Творчество Достоевского — постоянный диалог добра и зла, причем спор ведут неравнозначные величины. М. Бахтин показал, что при всей «полифоничности» романов Достоевского голос автора нельзя спутать с разноголосицей его героев-оппонентов, хотя последним предоставлена возможность высказываться громко и убедительно. Спор идет только на литературных страницах (в душе автора он решен изначально) и всегда завершается в пользу добра. И автор добрыми глазами смотрит на мир, испытывая чувство жалости и сострадания там, где, казалось бы, место остается одной ненависти. «В образе идеального человека или в образе Христа представляется ему, — писал М. Бахтин о Достоевском, — разрешение идеологических исканий. Этот образ, или этот высший голос должен увенчать мир голосов, организовать и подчинить его»11. Нет никаких оснований видеть в Достоевском морального релятивиста.
В «Дневнике писателя» есть выразительная миниатюра «Мужик Марей». Автобиографический рассказ о том, как девятилетнему мальчику почудился волк, как он бросился искать защиту у пашущего крестьянина, как тот успокоил его. «Конечно, всякий бы ободрил ребенка, но тут в этой уединенной встрече случилось как бы совсем другое, и если бы я был собственным его сыном, он не мог бы посмотреть на меня сияющим более светлою любовью взглядом, а кто его заставлял?»12
Важен контекст, в котором возникло у писателя это воспоминание детства. Праздник Пасхи на каторге — отвратительные сцены пьяного разгула с картежной игрой, драками, поножовщиной. И вот детское воспоминание преображает ситуацию. «…Я вдруг почувствовал, что могу смотреть на этих несчастных совсем другим взглядом и что вдруг, каким-то чудом, исчезла совсем всякая ненависть и злоба в сердце моем. Я пошел, вглядываясь во встречающиеся лица. Этот обритый и шельмованный мужик, с клеймами на лице и хмельной, орущий свою пьяную сиплую песню, ведь это, может быть, тот же самый Марей: ведь я же не могу заглянуть в его сердце»13.
Еще один контекст существен для понимания текста. Рассказ о мужике Марее появился в «Дневнике писателя» в феврале 1876 года сразу после статьи «О любви к народу», где Достоевский писал: «В русском человеке из простонародья нужно уметь отвлекать красоту его от наносного варварства. Обстоятельствами всей почти русской истории народ наш до того был предан разврату и до того был развращаем, соблазняем и постоянно мучим, что еще удивительно, как он дожил, сохранив человеческий образ…»14 Рассказ как бы развивает эту мысль, облекая ее в художественную форму.

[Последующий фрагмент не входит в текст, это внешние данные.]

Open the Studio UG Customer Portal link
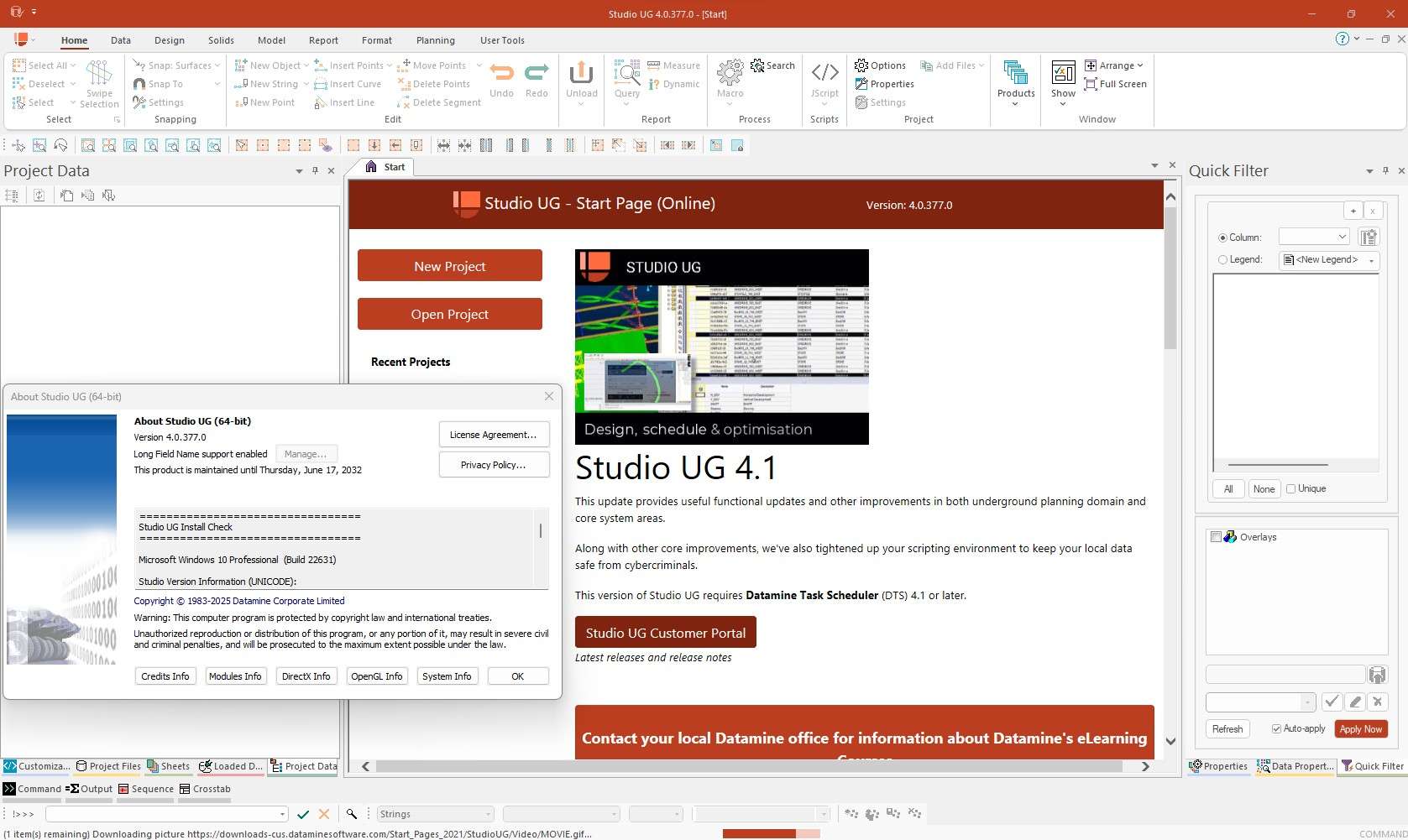 click(x=665, y=633)
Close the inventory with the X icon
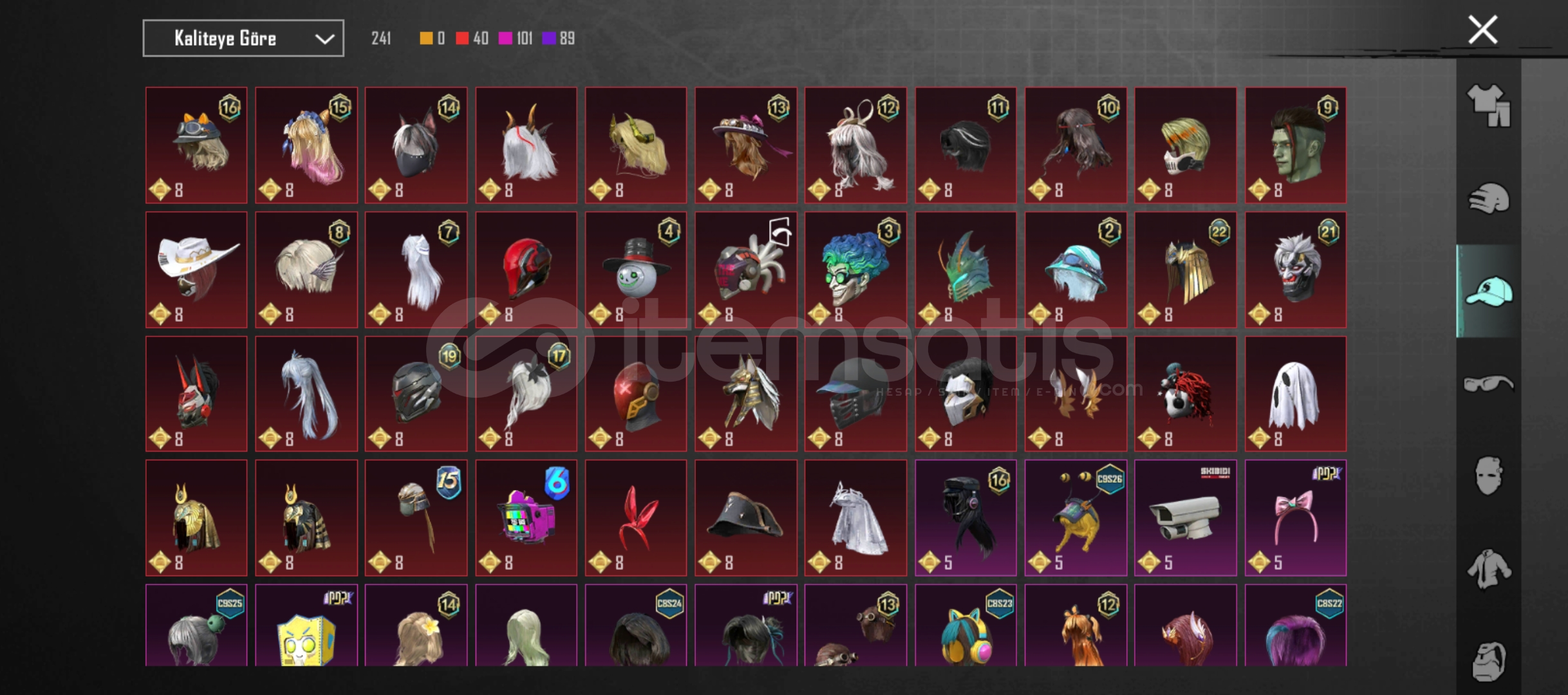 pyautogui.click(x=1482, y=30)
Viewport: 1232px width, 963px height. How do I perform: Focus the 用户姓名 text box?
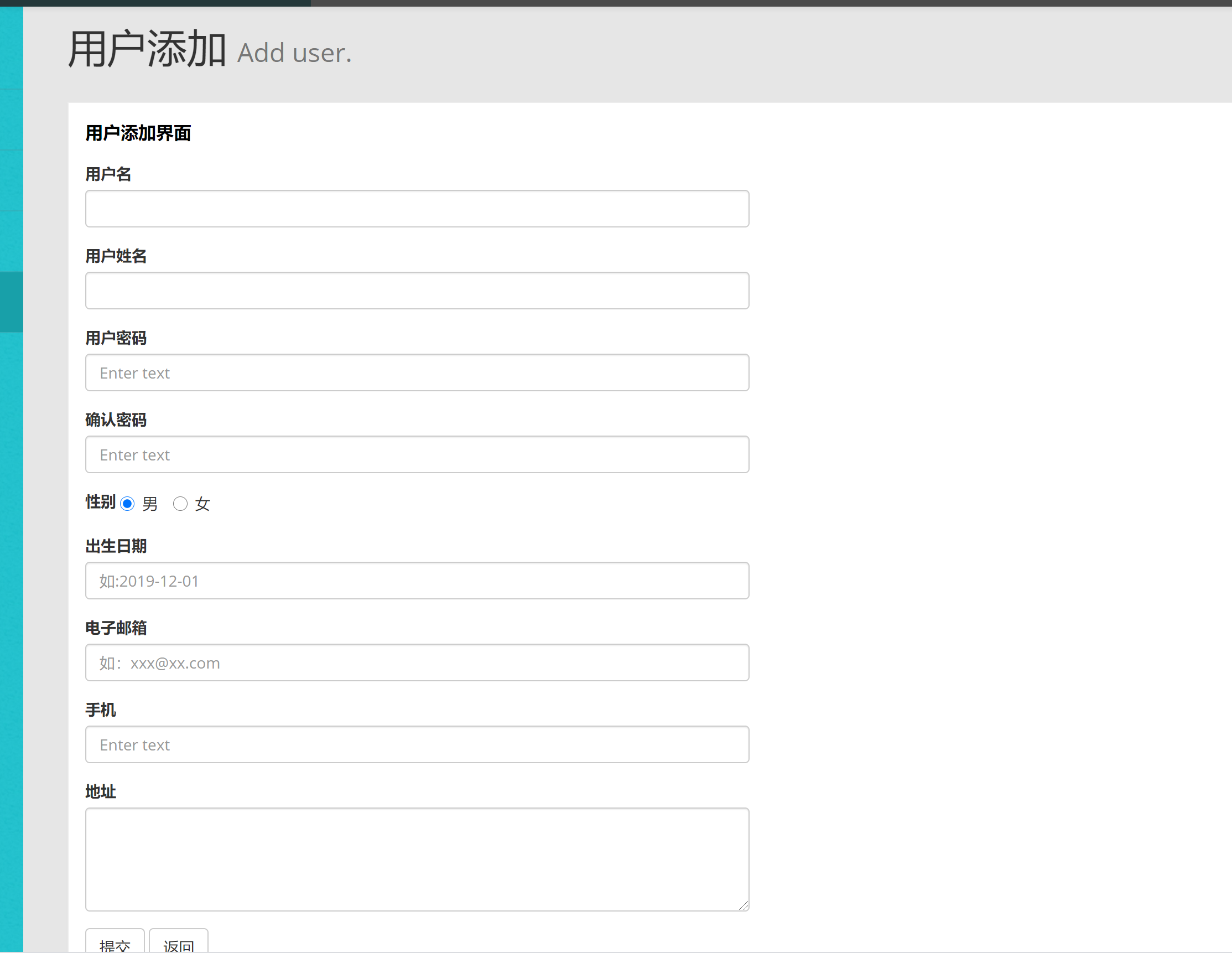click(417, 291)
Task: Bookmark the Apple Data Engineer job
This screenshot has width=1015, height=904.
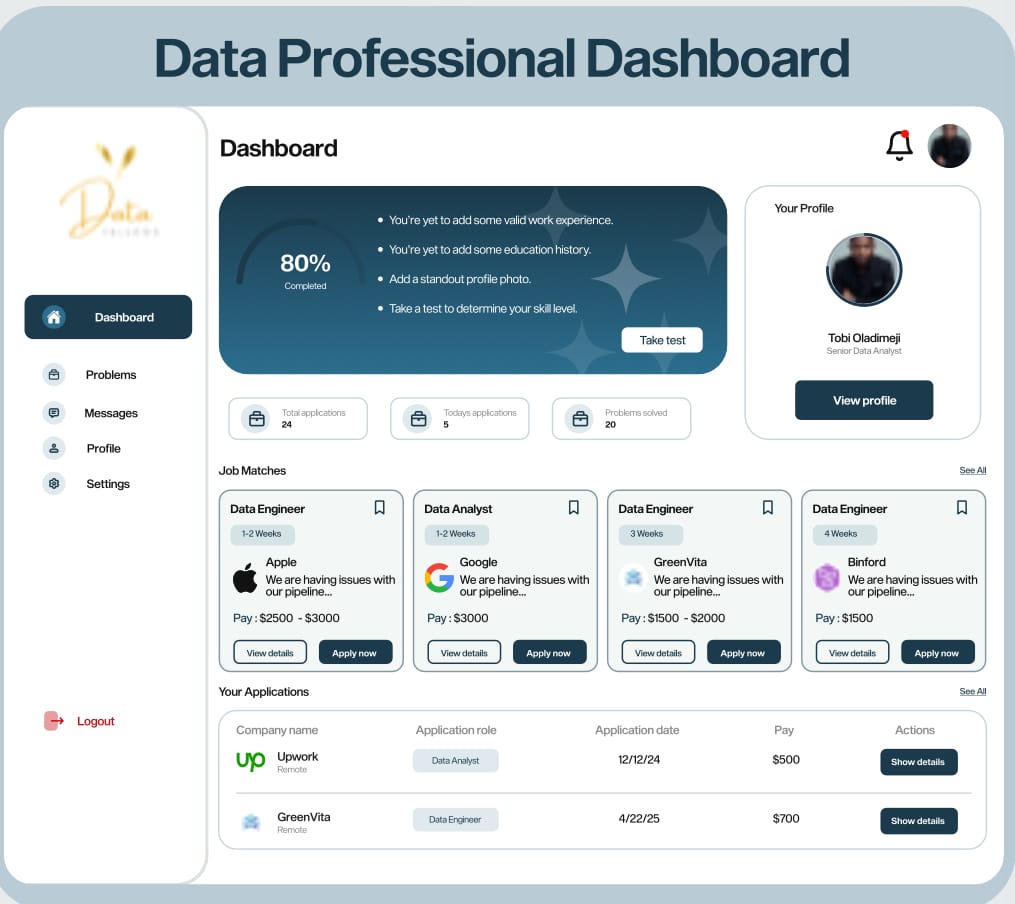Action: [x=379, y=507]
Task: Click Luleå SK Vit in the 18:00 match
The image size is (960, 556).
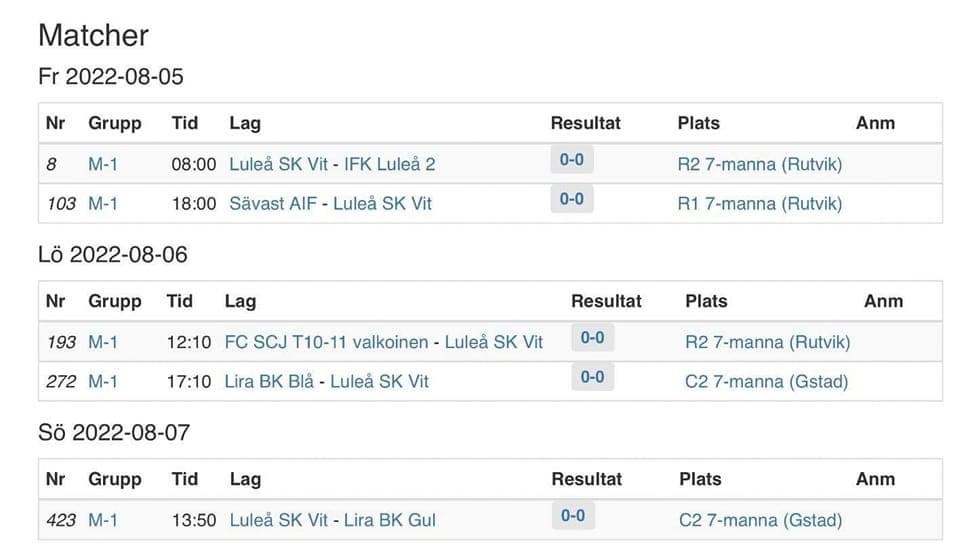Action: (382, 203)
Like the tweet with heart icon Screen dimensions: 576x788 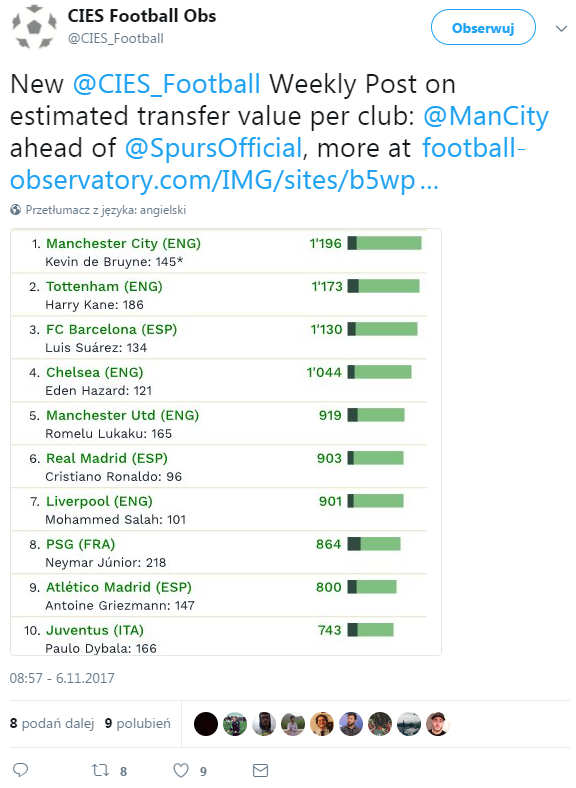tap(181, 770)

Образ у Достоевского сильнее силлогизма. Для писателя важно не только сформулировать идею, но донести ее до читателя наилучшим образом, заронить ее в душу.
И обратите внимание на концовку рассказа. Свидетелем отвратительного острожного разгула становится, кроме автора, поляк М-ций. Рассчитывая найти сочувствие у русского интеллигента, он говорит по-французски: «Ненавижу этих бандитов». Но в сердце Достоевского вместо ненависти сострадание. В том числе и к иноземцу, попавшему на русскую каторгу: «Несчастный! У него-то уж не могло быть воспоминаний ни о каких Мареях и никакого другого взгляда на людей кроме Je hais ces brigands. Нет, эти поляки вынесли тогда больше нашего!»15 Подобное всепонимание, «всеотклик», способность встать на точку зрения другого и пережить чужую беду как свою Достоевский считал истинно русской чертой. Поэтому не прав и смешон Фрейд, говорящий об «узкосердечном русском национализме» Достоевского.
Русская идея Достоевского — это воплощенная в патриотическую форму концепция всеобщей нравственности. В 1877 году Достоевский писал: «…Национальная идея русская есть в конце концов лишь всемирное общечеловеческое объединение»16. В знаменитой Пушкинской речи Достоевского эта мысль получила дальнейшее обоснование и развитие. Это 1880 год.
Среди мировоззренческих проблем Достоевского есть одна, которую обходят молчанием, а иногда излагают ее в довольно невнятных, путающих дело намеках. Вспоминается мне один долгий «интеллектуальный» разговор с покойным художником Владимиром Вайсбергом, знатоком философии, преклонявшимся перед Спинозой и поносившим Достоевского. За что именно — было трудно разобраться. Но получалось так, что Достоевский и есть сам Смердяков. Потом, однако, выяснилось, что речь идет об отношении Достоевского к евреям. Другой пример. Юрий Нагибин, рекомендовать которого нет необходимости, глубоко укорененный не только в московские переулки и Чистые пруды, но и в русскую культуру, вдруг разразился гневной предсмертной филиппикой (повесть «Мрак в конце туннеля»), обвинив Достоевского и весь русский народ в злобном антисемитизме.